### Records to process
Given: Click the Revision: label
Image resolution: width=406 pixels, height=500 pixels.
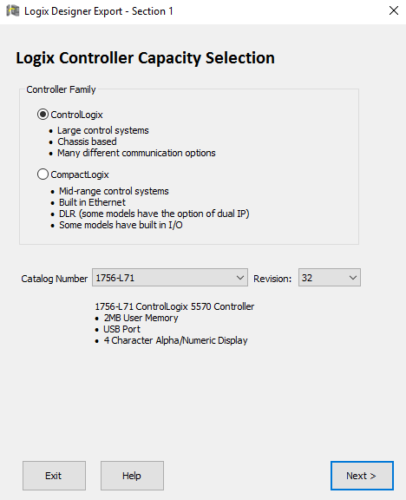Looking at the screenshot, I should (x=272, y=279).
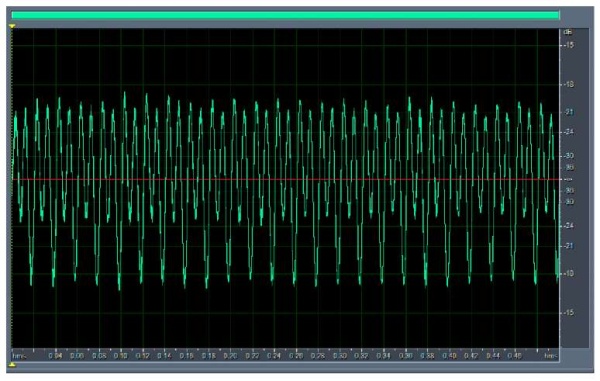Click the lower -24 dB ruler mark
The image size is (600, 381).
tap(569, 226)
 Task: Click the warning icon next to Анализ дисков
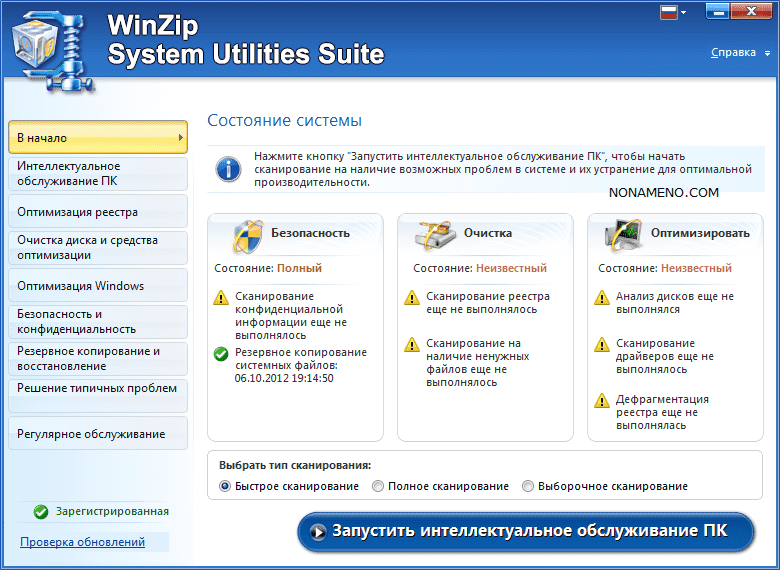coord(601,298)
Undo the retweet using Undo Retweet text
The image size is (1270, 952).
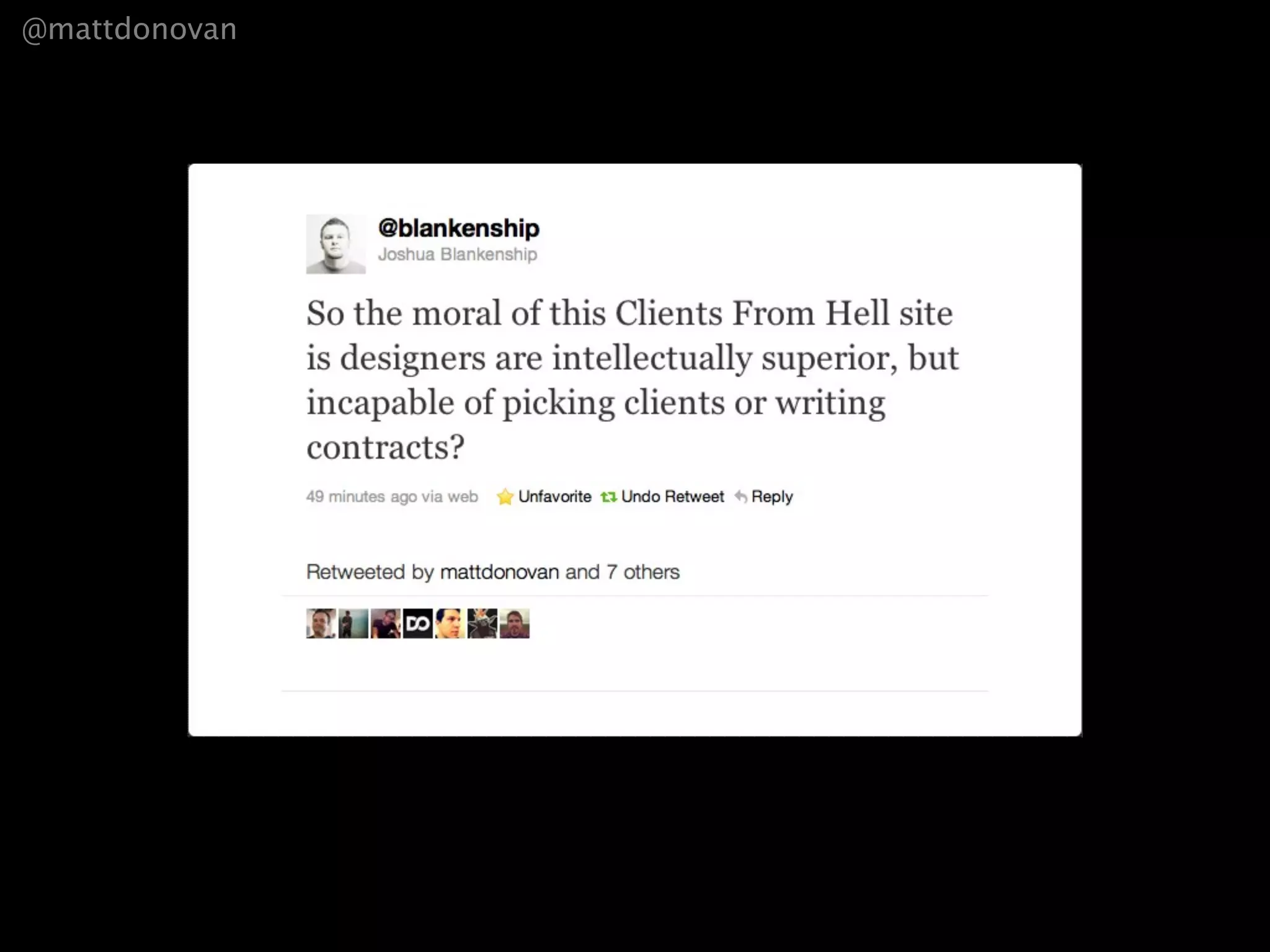(x=673, y=496)

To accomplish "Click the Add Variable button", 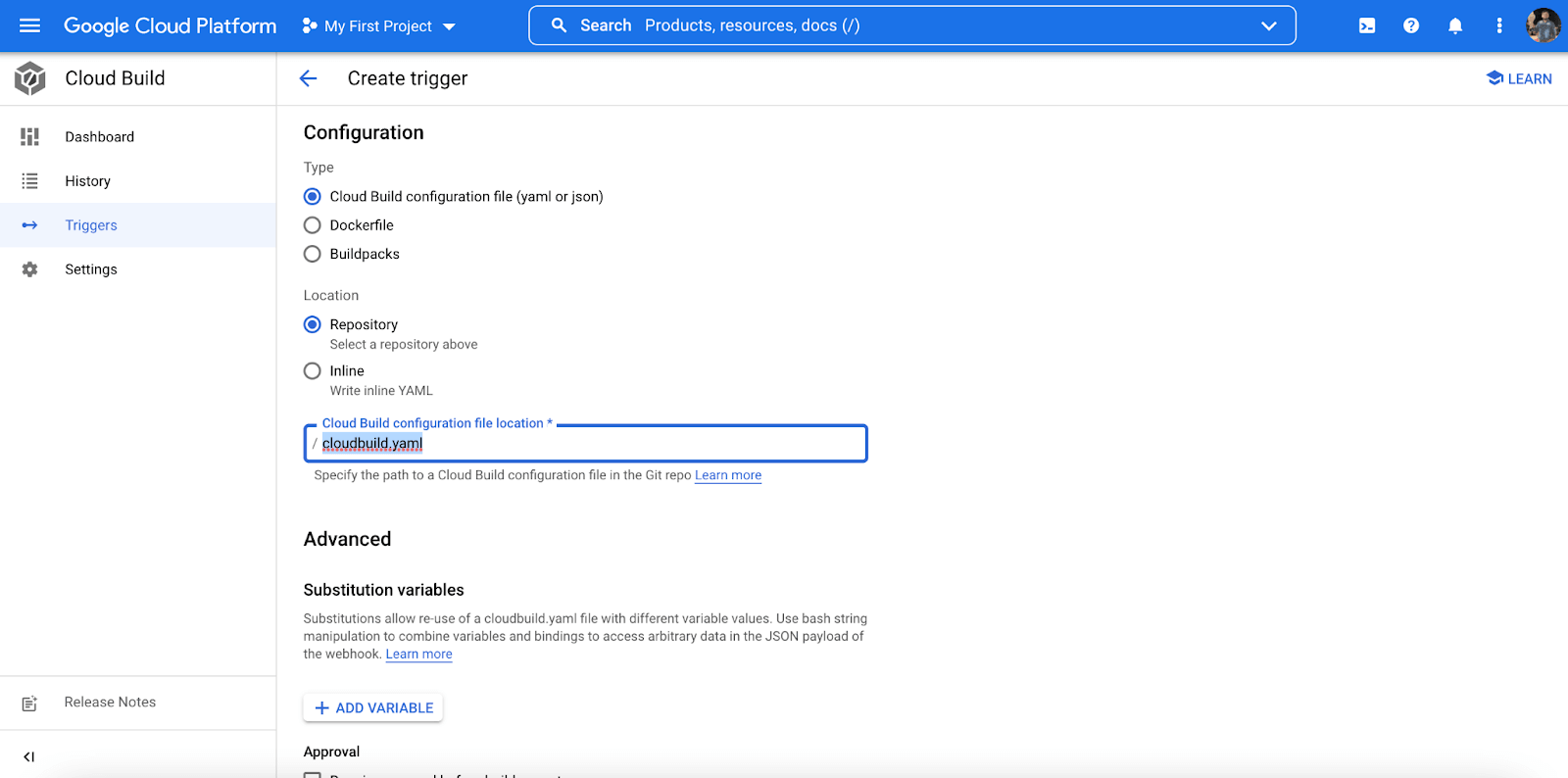I will [373, 707].
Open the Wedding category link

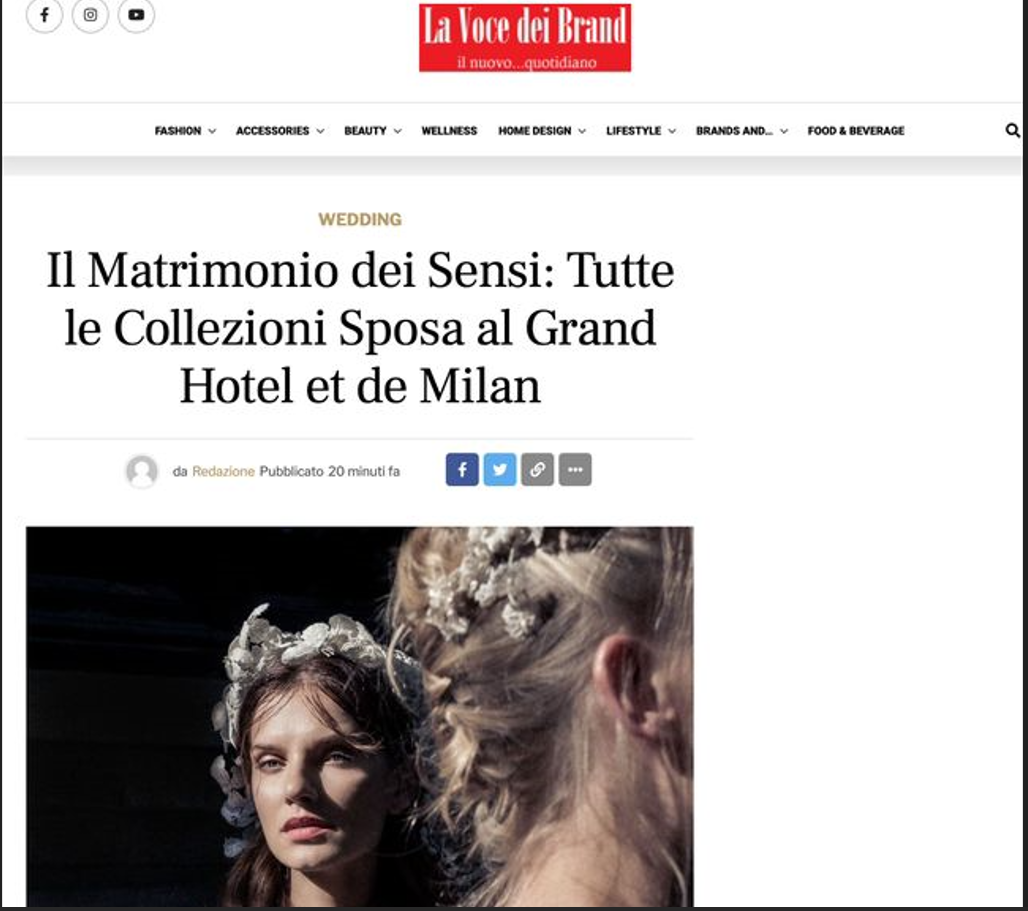360,219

### Given instruction
Reproduce the rows word for word from the start through the line with "coord(601,298)", leaving out the pictures.

### Exercise solution
Given: Click the Revision: label
Image resolution: width=406 pixels, height=500 pixels.
Looking at the screenshot, I should (x=272, y=279).
Click the lower -24 dB ruler mark
The image size is (600, 381).
tap(569, 226)
 Task: Click the warning icon next to Анализ дисков
coord(601,298)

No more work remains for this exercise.